「おい、バカ猫。仕事終わったか」
「-っ!笹塚さん!」
笹塚さんが本庁に戻ってからしばらく経ったある日。
新宿署に資料を届けに来たついでに私のところに顔を出してくれた。
今日の業務が終わる時間を覚えていたんだろう。それくらいの時間を狙って顔を出してくれたことに感動してしまう。
約束もしていない日に突然会えるなんて凄く嬉しくて、笹塚さんが現れた時には望田さんに微笑ましいといわれるほどに表情が輝いたらしい。
自分としてはそんな分かりやすく顔に出したつもりはなかったのに、他人から指摘されるというのは恥ずかしい。
笹塚さんが待っているということもあり、慌てて着替えを済ましたが鏡の前でにやける顔を軽く叩いた。
(うん、大丈夫。にやけてない。にやけてないんだから・・・)
玄関に小走りにかけていくと、ぼんやりと空を見上げてる笹塚さんがいた。
待たせてしまったことは申し訳ないけど、私を待っていてくれるその横顔にときめいてしまう。
「お待たせしました、笹塚さん」
「お前、今俺の横顔見てただろ」
「…ばれました?」
「当たり前だ」
軽く私の頭を小突くと、先に歩き出す。
その背中を慌てて追うのは相変わらずだ。
追いついて、隣に並ぶと私は笹塚さんの手を握る。
笹塚さんは手を繋ぐよりも腕を組む方が好きだけど、それでもこうして私が手を繋ぐとなんでもないという表情のまま強く握り返してくれる。
まるで私を離す気はないと言っているようで、たまに繋ぐこの手が愛おしい。
歩きながら今日会ったこと等を話していると、ある一角の前に来て笹塚さんが立ち止まった。
「ん?あんなところにペットショップなんてあったか?」
「ふふふ、最近出来たんですよ!」
「ふーん」
そう、今まで何もなかったこの一角にある日突然ペットショップが出来た。
このペットショップは入り口の横に大きなガラス張りの空間があって、その中では猫たちが数匹遊んでいる。
このお店の前を通ると必ず足をとめて、ガラス越しにくつろぐ猫たちを見ることが最近の私の日課だったりする。
「可愛いですよね、丸まってる姿も遊んでる姿も。
あ、あの子可愛いんですよ。よくおなか見せて寝てるんです」
特にお気に入りの子を指差して伝えると、ふーんと言いながらもしばし猫の観察に付き合ってくれる。
このままだったらいつまでも猫の前から動けない・・・そうは分かっていても可愛くて目を離せない。
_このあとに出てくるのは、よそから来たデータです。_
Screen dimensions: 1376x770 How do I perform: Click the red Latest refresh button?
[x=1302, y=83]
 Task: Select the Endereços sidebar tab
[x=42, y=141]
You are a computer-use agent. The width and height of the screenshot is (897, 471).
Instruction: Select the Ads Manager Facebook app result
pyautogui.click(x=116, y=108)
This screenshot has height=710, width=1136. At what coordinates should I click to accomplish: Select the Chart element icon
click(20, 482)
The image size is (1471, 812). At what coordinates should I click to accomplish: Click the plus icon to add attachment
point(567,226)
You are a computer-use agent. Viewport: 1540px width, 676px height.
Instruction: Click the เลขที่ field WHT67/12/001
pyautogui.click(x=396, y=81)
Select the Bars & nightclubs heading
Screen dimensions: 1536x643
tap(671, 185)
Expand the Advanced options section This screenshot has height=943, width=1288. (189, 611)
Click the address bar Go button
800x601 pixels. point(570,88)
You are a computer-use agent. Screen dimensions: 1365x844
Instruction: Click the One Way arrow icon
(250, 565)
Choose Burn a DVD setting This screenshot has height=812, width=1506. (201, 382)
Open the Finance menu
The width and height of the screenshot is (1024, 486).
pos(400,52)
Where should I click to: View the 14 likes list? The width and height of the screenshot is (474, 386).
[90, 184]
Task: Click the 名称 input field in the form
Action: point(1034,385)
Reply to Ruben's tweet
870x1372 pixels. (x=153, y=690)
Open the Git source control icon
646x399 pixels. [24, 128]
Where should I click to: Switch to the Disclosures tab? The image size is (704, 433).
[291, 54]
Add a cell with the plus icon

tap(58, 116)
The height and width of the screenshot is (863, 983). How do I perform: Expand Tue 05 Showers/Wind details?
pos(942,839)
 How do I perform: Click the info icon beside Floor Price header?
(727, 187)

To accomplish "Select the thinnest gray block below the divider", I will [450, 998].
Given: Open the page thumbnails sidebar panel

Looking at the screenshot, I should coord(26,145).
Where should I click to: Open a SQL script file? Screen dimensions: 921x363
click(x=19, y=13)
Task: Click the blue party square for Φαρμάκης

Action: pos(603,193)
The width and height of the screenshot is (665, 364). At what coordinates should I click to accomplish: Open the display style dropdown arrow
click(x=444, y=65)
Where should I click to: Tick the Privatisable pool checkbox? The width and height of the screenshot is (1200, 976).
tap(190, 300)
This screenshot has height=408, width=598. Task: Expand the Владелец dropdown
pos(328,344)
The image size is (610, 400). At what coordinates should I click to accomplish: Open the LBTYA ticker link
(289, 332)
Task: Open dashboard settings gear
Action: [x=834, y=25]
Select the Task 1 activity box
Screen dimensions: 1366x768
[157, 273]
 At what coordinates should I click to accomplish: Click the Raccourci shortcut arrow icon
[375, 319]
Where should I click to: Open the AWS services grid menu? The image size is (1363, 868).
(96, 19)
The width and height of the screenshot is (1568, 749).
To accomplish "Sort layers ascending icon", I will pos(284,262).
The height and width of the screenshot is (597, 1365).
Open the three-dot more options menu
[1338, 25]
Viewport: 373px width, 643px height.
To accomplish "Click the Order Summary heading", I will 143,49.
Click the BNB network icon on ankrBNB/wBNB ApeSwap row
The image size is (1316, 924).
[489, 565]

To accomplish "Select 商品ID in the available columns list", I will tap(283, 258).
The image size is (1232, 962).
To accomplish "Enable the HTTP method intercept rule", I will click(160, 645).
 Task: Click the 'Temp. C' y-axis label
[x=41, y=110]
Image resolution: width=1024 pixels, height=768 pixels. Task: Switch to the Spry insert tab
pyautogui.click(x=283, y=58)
多分時間としては5分くらいだろうか。いつまでも見てる私に痺れを切らしたようで笹塚さんは私の手をひいて歩き出した。
「笹塚さん、猫あんまり興味ないですか?」
「俺が興味のある猫なんて一匹に決まってるだろ」
横目で私を見ながら言った言葉。
「・・・それって、」
うぬぼれてるといわれそうだけど、普段散々バカ猫と言われてるのだ。
心なしか赤くなった笹塚さんの頬を見て、さっき引き締めたはずの表情はあっという間に緩んでしまう。
「だから大好きなご主人様が現れたからって可愛い顔を他の男に見られてるんじゃねえよ」
「・・・望田さんは奥さん愛してますよ」
「知ってるし、そういう問題じゃないだろ」
「気をつけます」
笹塚さんの可愛い顔というのは、どういう表情なのか・・・多分、笹塚さんが来てくれたことが嬉しくて仕方のない顔のことだろうけど、多分同じことがあっても同じように喜んでしまうだろう。
だって笹塚さんのことが大好きなのだから。
「職場が離れてしまったけど、たまにでもこうやって一緒に帰れるって嬉しいですね」
「・・・そのためにこうして来てるんだから当然だろ」
「え?なんて言いました?」
「なんでもねえよ、さっさと帰るぞ」
返事の代わりに繋いだ手を私から強く握った。